L’histoire de ce manuscrit a été mouvementée : il est passé de mains en mains depuis sa fabrication au XIVe siècle jusqu’à son entrée dans les collections de la bibliothèque Méjanes au milieu du 20e siècle.
Plus de six noms d’anciens possesseurs ont ainsi été mis en évidence :
Un autre exemplaire de ce même texte Les remèdes de l’une et l’autre Fortune portant les armes de ce bibliophile est également conservé par la Bibliothèque nationale autrichienne (Vienne)
Richement enluminé, la moitié du folio est occupée par une miniature de 170 mm de haut sur 176 mm de large représentant un roi assis au faîte d'une roue qu'actionne Fortune, personnification du hasard. Vers elle se tournent une douzaine de personnages agenouillés, hommes et femmes de toutes conditions et de tous âges. A droite est représenté Pétrarque, en train d'écrire son livre.
Quatre vers inscrits dans un cartouche commentent la scène.
« Fortune suys, royne et deesse,
A quy monstre ma belle face
Lung lui fait dons, lautre promesse ;
Tous lhonnorent et chascun lembrasse »
Des analyses physico-chimiques récentes conduites par le laboratoire MADIREL (AMU) ont permis de déterminer la palette utilisée par l’enlumineur ou les enlumineurs pour réaliser cette miniature à la fin du Moyen age. Elle comporte huit pigments et un pigment laqué, qui sont d’une part, le blanc de plomb, le rouge vermillon, le bleu outremer, l’azur d’Allemagne, l’ocre, le vert de gris, l’or et le carbone, d’autre part, le rouge brésil.
Le raffinement dans le modelé des carnations, la minutie dans le traitement des regards de l’ensemble des personnages, et la délicatesse des drapés et des éléments architecturaux confirment le travail d’un atelier de qualité qui pourrait être celui de Maître François.
L’exemplaire de Vienne qui présente de nombreuses similitudes est attribué à Maitre François.

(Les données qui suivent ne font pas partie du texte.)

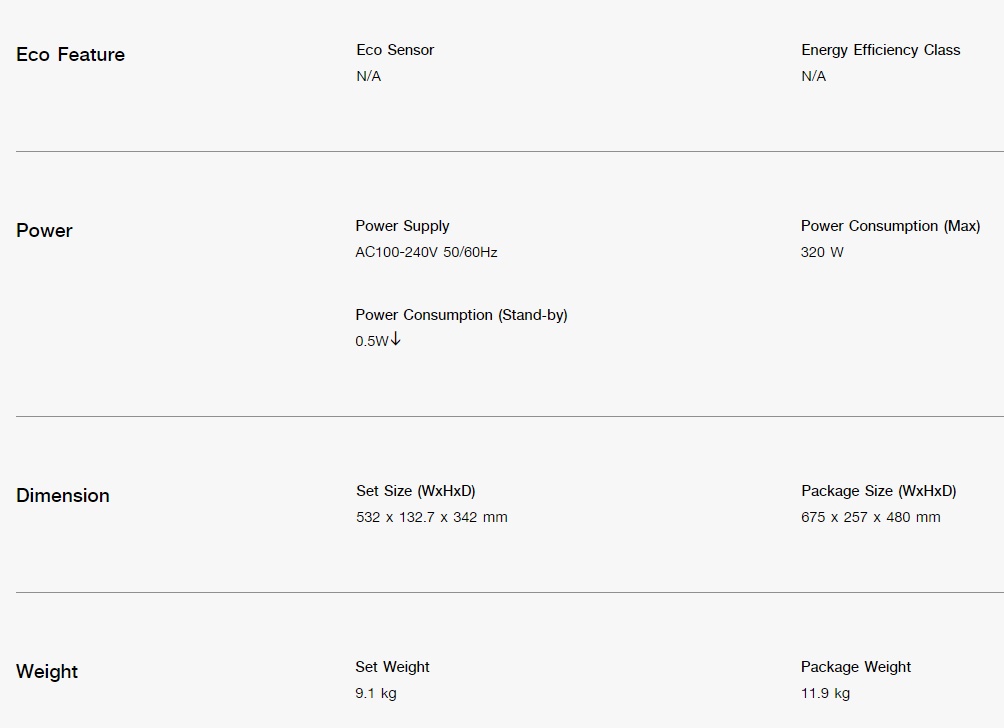Select the 9.1 kg value
This screenshot has width=1004, height=728.
click(376, 693)
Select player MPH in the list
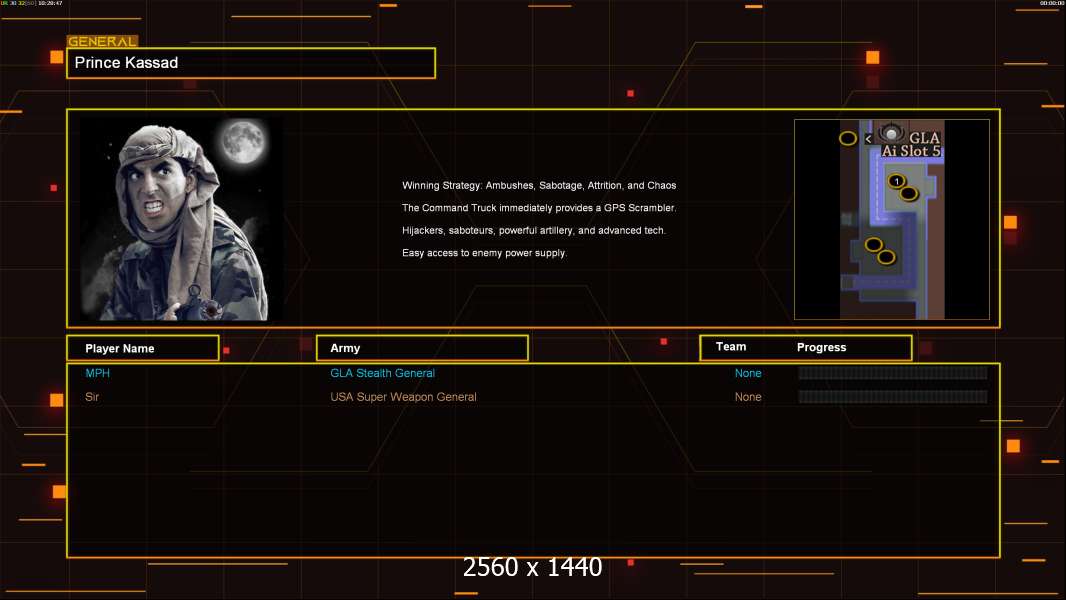 (98, 373)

La numérisation de ce manuscrit est disponible à l'adresse :
https://digital.onb.ac.at/RepViewer/viewer.faces?doc=DOD_50746&order=1&view=SINGLE
Bachelier en théologie et chanoine de la Sainte-Chapelle de Paris d'au moins 1364 à 1378. En 1378, il reçoit 200 francs de Charles V pour sa traduction de Pétrarque. Il a traduit plusieurs œuvres de Vincent de Beauvais. Le prologue de la traduction du texte de Pétrarque identifie le traducteur à Nicole Oresme, sans doute pour donner davantage de valeur au texte car Nicole Oresme était un traducteur plus prestigieux.
Sur l’un des feuillets de garde extrait de la précédente reliure figure une note rédigée par Léopold Delisle, célèbre bibliographe alors administrateur général de la Bibliothèque nationale à qui le manuscrit avait été soumis pour identification en 1888 par la marquise de Cumont qui le détenait alors. Il considérait déjà comme assez peu probable la traduction par Nicole Oresme.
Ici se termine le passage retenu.